# Data records
--- --- ---

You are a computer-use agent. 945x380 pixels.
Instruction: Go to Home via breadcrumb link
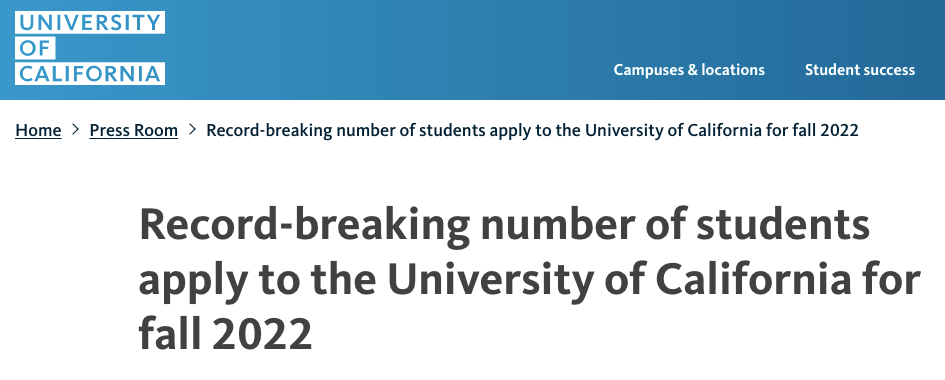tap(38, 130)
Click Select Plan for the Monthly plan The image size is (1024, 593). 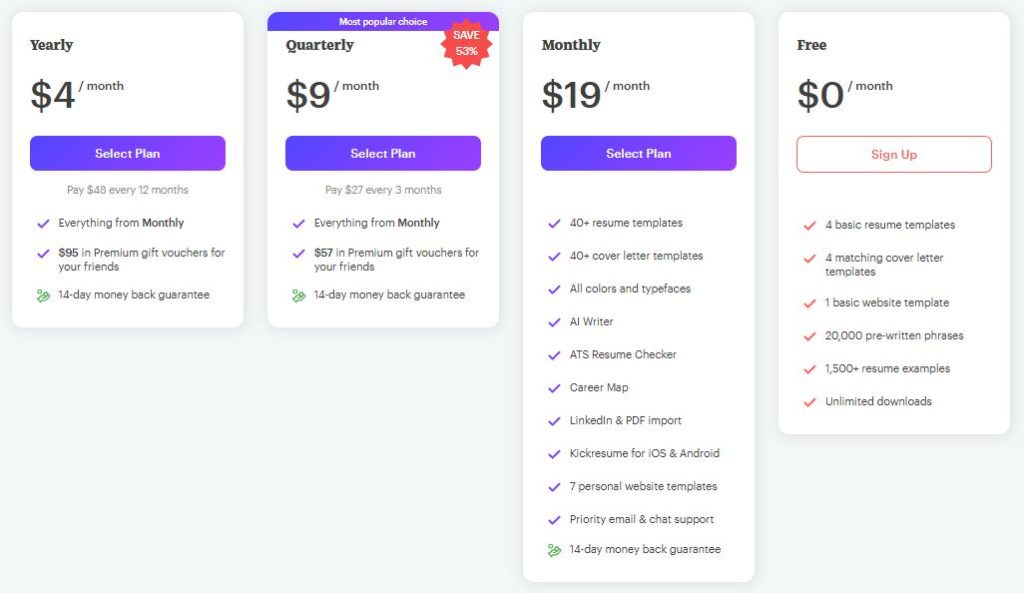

--- --- ---

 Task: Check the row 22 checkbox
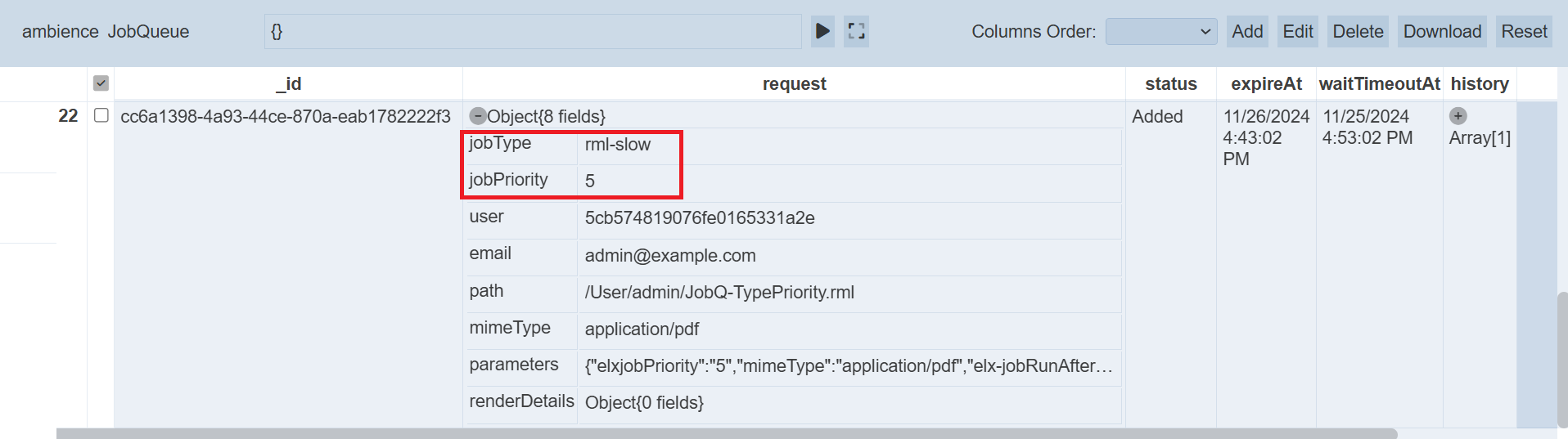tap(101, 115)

--- --- ---

# Problem
Reproduce the lines above beginning at the line that contains "Instruction: Go to Home via breadcrumb link" and ending at the line that contains "Click Select Plan". No pictures.

# Result for this exercise
Instruction: Go to Home via breadcrumb link
tap(38, 130)
Click Select Plan for the Monthly plan The image size is (1024, 593). 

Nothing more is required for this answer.